I was recently involved with a number of developers who had been tasked with a Java programming assignment. The assignment was one of those hypothetical “take some input and generate some output” situations that was as much about how you would structure a Java application as it was about the actual logic that was involved.
Looking over the submissions for the assignment, the results broadly fell into two camps: put all code into a main class with static methods, and those who broke the code down into interfaces with tests.
One student asked why all that additional boilerplate code that was involved in creating interfaces and tests was worth the trouble. So I thought I would demonstrate why with a little assignment of my own.
For this assignment, you need to build an application that:
- Downloads XML from a HTTP server
- Converts the XML String to a Document
- Transforms the XML Document with a XSLT to include a new root element
- Print the resulting XML to the console
This first example satisfies the requirements with a single class and a single method.
This second example satisfies the requirements with multiple classes and interfaces.
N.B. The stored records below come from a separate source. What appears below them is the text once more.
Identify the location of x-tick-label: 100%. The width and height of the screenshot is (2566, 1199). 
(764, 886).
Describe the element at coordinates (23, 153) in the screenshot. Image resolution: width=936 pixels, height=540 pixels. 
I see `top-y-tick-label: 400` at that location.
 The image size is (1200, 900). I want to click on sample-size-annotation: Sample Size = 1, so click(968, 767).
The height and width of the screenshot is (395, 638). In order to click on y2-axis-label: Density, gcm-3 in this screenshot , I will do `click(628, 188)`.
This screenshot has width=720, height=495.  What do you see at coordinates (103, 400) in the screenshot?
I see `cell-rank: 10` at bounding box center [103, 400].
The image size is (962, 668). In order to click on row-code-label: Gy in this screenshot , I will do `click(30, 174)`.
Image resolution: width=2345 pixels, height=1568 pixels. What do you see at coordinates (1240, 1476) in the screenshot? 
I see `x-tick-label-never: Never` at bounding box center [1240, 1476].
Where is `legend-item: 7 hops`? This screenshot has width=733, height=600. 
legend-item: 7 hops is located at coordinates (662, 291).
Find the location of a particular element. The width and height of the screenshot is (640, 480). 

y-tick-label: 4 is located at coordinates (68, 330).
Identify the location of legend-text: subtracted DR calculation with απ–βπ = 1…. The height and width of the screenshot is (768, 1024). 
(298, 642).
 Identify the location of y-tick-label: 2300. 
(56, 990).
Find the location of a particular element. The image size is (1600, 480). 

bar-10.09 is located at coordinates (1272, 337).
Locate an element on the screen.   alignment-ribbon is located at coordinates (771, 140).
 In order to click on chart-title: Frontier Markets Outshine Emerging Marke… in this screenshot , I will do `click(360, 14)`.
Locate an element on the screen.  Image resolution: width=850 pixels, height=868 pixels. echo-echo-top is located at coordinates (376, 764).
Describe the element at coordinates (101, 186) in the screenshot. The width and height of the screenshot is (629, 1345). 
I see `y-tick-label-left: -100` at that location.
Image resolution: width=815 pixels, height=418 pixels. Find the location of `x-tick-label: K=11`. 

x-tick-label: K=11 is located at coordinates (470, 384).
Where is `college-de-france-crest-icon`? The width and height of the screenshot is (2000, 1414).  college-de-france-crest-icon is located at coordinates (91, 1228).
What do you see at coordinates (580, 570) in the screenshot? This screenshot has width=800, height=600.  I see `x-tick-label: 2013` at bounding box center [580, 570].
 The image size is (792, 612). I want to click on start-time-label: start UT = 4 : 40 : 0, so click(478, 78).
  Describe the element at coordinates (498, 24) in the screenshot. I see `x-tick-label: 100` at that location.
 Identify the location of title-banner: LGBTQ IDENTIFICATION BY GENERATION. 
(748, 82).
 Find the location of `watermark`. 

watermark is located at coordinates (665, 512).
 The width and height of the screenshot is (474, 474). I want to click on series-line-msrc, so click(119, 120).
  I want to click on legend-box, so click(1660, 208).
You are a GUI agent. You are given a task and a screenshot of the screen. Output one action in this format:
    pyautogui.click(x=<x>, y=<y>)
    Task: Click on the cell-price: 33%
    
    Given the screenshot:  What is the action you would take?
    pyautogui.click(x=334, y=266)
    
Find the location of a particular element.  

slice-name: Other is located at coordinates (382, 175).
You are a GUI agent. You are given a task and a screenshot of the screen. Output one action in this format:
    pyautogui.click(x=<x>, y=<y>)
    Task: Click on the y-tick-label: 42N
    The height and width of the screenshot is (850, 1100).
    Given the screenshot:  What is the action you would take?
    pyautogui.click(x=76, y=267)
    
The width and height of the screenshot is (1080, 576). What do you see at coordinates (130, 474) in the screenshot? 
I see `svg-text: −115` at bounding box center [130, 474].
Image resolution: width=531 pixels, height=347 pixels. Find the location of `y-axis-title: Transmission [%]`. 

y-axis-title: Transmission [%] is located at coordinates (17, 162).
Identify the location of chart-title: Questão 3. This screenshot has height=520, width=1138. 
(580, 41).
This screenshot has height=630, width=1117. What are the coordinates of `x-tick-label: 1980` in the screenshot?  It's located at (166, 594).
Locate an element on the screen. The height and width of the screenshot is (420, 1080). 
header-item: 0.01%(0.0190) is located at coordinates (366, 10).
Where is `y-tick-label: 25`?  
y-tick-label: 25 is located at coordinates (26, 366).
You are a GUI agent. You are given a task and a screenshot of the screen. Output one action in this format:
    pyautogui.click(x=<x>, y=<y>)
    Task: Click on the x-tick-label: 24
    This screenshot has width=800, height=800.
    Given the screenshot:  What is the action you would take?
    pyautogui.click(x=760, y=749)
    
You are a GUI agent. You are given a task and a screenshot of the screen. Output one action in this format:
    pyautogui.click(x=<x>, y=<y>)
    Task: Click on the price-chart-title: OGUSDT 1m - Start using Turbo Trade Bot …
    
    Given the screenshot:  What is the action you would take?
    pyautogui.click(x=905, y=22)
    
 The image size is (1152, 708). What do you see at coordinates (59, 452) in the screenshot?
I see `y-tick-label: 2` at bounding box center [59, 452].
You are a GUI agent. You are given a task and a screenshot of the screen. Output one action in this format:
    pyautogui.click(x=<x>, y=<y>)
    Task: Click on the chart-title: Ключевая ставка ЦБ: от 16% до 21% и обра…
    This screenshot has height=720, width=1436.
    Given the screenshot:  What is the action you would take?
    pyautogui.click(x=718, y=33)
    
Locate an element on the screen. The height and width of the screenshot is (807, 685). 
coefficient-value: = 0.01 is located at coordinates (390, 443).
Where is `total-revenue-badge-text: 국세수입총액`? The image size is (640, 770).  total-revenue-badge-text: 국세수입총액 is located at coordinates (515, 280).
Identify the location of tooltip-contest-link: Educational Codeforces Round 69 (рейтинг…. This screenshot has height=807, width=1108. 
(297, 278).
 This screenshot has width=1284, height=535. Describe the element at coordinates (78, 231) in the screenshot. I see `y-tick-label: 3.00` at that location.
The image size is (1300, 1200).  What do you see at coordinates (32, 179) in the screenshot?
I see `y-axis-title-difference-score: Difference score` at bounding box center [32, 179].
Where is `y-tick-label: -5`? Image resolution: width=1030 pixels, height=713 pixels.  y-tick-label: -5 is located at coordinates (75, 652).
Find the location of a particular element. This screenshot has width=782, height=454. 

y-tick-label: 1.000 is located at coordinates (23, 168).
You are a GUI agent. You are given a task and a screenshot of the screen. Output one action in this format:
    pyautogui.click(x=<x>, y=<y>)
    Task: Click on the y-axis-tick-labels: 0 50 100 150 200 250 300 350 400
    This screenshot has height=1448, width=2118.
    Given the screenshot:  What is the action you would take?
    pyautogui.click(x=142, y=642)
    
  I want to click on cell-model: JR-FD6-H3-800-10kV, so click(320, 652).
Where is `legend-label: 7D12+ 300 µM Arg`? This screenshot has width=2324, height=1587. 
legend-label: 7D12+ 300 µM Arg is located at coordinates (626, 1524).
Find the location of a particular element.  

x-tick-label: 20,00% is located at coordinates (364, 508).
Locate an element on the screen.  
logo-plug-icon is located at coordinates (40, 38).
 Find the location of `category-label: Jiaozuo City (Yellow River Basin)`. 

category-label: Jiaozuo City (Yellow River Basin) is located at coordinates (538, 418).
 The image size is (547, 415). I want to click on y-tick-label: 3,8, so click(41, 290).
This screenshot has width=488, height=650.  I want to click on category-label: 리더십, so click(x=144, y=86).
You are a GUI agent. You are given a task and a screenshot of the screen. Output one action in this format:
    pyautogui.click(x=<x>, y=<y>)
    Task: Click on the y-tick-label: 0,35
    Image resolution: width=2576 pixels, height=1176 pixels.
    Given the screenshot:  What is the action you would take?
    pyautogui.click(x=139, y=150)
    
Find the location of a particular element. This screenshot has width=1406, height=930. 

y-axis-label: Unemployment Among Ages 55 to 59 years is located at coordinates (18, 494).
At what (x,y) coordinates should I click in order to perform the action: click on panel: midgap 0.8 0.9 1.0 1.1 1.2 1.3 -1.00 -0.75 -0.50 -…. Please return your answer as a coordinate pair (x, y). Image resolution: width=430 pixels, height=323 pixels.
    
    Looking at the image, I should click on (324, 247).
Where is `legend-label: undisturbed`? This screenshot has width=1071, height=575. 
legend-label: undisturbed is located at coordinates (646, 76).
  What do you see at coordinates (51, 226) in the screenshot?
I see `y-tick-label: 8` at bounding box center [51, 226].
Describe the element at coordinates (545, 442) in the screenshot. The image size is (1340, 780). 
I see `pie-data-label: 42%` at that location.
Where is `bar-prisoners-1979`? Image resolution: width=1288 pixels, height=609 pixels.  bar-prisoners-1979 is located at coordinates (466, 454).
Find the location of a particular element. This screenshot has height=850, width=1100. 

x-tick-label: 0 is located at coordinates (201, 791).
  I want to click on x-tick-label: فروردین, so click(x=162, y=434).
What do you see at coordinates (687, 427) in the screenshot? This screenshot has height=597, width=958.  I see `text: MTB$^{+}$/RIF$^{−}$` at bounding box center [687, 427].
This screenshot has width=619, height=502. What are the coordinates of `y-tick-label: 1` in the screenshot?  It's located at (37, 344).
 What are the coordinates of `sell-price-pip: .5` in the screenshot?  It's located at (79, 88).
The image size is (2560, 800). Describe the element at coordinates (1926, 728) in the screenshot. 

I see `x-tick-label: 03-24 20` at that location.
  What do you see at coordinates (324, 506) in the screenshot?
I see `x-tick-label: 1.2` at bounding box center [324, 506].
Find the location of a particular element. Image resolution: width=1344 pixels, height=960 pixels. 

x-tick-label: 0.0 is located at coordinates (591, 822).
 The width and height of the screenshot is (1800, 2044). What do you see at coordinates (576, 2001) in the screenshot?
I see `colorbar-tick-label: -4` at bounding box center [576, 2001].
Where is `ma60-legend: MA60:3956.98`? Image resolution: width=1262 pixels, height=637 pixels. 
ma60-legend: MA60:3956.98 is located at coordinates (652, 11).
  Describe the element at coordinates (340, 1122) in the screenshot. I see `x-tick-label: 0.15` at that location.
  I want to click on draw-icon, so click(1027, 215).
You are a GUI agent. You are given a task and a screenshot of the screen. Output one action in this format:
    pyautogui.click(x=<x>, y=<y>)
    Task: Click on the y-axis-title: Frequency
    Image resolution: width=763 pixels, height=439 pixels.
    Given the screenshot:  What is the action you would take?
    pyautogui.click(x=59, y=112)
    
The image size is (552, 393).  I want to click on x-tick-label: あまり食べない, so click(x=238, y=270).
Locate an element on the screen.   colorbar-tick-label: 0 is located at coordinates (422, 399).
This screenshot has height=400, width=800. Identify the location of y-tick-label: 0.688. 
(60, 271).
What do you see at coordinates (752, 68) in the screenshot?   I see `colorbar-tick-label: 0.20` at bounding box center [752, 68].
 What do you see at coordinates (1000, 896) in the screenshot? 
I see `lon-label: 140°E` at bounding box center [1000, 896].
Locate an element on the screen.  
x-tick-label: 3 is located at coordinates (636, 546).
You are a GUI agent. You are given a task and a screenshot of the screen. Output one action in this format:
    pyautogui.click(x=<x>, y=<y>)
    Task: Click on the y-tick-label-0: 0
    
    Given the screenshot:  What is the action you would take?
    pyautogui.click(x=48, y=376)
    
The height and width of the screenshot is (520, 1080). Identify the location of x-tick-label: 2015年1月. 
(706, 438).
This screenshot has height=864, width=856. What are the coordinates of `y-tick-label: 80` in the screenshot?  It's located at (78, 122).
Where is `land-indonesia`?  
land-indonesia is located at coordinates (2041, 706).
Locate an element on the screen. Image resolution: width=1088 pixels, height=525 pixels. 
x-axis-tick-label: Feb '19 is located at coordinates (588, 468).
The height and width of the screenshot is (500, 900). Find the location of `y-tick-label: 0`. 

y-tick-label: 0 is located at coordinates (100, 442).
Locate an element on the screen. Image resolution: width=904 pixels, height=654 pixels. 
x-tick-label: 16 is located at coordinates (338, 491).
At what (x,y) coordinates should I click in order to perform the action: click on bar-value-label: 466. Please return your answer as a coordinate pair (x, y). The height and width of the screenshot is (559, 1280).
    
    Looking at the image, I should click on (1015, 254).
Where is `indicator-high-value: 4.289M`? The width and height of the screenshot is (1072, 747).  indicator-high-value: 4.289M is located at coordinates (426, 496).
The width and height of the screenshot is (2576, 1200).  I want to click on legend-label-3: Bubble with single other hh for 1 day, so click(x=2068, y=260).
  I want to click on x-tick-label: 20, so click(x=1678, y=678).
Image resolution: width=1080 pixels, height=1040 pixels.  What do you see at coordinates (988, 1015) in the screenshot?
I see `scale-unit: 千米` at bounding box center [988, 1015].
Needless to say, the second implementation is far more verbose, and looks something like what a fifth year developer would produce. All jokes aside, why would anyone want add such complexity to their code?
Let’s assume that code is put into production, and many years later there is need to write a second application that does all the same processing as the first, but also uploads the transformed XML via a second HTTP operation.
The single class implementation will have to be copied and pasted into a new class, and some additional code added to perform the HTTP upload. This code has no granularity, so reuse can only be achieved by copy and paste.
Duplicating code like this the number one code smell that Martin Fowler calls out in his refactoring book:
Number one in the stink parade is duplicated code. If you see the same code structure in more than one place, you can be sure that your program will be better if you find a way to unify them.
On the other hand, even if you copied and pasted the main method from the multiple class implementation, you would be copying 5 lines of code. And even that small level copy copy-paste could be avoided with some minor refactoring.
Single methods that implement complex processes are exceptionally difficult to reuse without resorting to copy and paste, and copy and paste code is the devil.
Let’s assume that now there is a requirement to pretty print the resulting XML.
This is actually not a lot of work, as it only involves a few additional options to the transformer that converts a XML Document to a String.
If your code is referencing an implementation of the XmlService interface, then you have only one place where this change needs to happen. You can test the output as a result of your change in a unit test, and can implement the new functionality across all code that with a simple change in one location.
The single class implementation is not so easy to update. Thanks to the copy and paste reuse of code from a single class implementation, you now have hundreds of lines of code duplicated in your code base, and it is up to you to find each location where the code has been copied and update it. This is a time consuming and error prone process.
What happens when the web server is uncontactable? What happens if it returns invalid XML? These are all valid questions for production code, and unit tests are a very effective way to validate performance of code in edge case scenarios.
However, the single class implementation is very difficult to test, because all of the logic is in a single method, and it is impossible to test one aspect of the process without executing all the others. You couldn’t test the XML processing without first making a network call. You couldn’t test the networking code without also executing the XML manipulation.
When code is not decomposed into discrete units of functionality, testing is at best fragile, and at worst impossible.
How well will this code function when we are making thousands of requests per minute?
I can actually tell you from experience that making thousands of requests with the Apache HTTP client can lead to file handle exhaustion. This is the sort of issue you’ll usually only find out because you have done performance testing, or because your production system has gone down.
Because the single class implementation is difficult to test, odds are that you’ll only find out about scaling issues in production.
The multiple class implementation exposes the networking logic in a discrete class which can be tested independently of the main application. It is easy to set up a mock HTTP server and hit it with thousands of requests to see how you code handles the load.
So why would you want to spend time writing a whole bunch of interfaces and classes when a single class approach solves all your immediate problems? The answer is because a single class solution is not reusable, is untestable and is difficult to maintain.
Unfortunately all of these problems tend to show up only after the code has been put into production, and sometimes only years later. This can make it difficult to appreciate the importance of developing well structured code early on. But once you have experienced the pain of debugging or enhancing these single class implementations when the original developer has long since left the company, you’ll appreciate the elegance of small methods implementing interfaces with unit tests.